**Work instructions:** Please quote the records below word for word, starting at the line that contains "Task: Click the up-down arrows on Легенда" and ending after the line that contains "will click(x=958, y=231).".

**Record set:**
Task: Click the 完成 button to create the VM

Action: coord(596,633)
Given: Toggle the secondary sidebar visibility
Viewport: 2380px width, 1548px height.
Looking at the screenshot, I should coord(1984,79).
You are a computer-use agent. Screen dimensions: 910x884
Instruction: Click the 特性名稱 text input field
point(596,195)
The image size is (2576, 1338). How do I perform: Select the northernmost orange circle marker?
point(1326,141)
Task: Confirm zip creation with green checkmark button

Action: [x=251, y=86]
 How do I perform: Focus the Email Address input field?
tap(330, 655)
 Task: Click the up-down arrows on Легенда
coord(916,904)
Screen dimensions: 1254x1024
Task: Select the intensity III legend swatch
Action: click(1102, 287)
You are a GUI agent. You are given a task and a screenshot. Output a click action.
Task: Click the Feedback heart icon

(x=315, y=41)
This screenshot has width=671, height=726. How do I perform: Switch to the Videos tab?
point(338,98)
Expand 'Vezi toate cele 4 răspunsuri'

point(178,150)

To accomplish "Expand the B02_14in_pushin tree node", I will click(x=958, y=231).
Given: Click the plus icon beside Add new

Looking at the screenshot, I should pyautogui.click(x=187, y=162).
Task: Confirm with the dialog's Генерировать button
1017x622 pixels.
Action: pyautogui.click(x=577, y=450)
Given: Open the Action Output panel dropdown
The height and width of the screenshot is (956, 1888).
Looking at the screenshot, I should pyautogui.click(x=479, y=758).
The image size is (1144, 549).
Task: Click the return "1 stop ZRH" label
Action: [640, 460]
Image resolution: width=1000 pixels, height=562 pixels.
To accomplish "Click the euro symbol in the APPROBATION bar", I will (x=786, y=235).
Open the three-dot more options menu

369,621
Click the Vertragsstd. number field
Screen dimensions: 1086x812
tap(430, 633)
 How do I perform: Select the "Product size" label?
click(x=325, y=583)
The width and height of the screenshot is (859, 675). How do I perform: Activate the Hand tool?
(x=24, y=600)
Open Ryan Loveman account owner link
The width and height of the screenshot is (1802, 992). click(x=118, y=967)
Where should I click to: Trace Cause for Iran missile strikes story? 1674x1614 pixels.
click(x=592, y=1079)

**Solution for this task:**
 Task: Click the up-down arrows on Легенда
coord(916,904)
Screen dimensions: 1254x1024
Task: Select the intensity III legend swatch
Action: click(1102, 287)
You are a GUI agent. You are given a task and a screenshot. Output a click action.
Task: Click the Feedback heart icon

(x=315, y=41)
This screenshot has width=671, height=726. How do I perform: Switch to the Videos tab?
point(338,98)
Expand 'Vezi toate cele 4 răspunsuri'

point(178,150)

To accomplish "Expand the B02_14in_pushin tree node", I will click(x=958, y=231).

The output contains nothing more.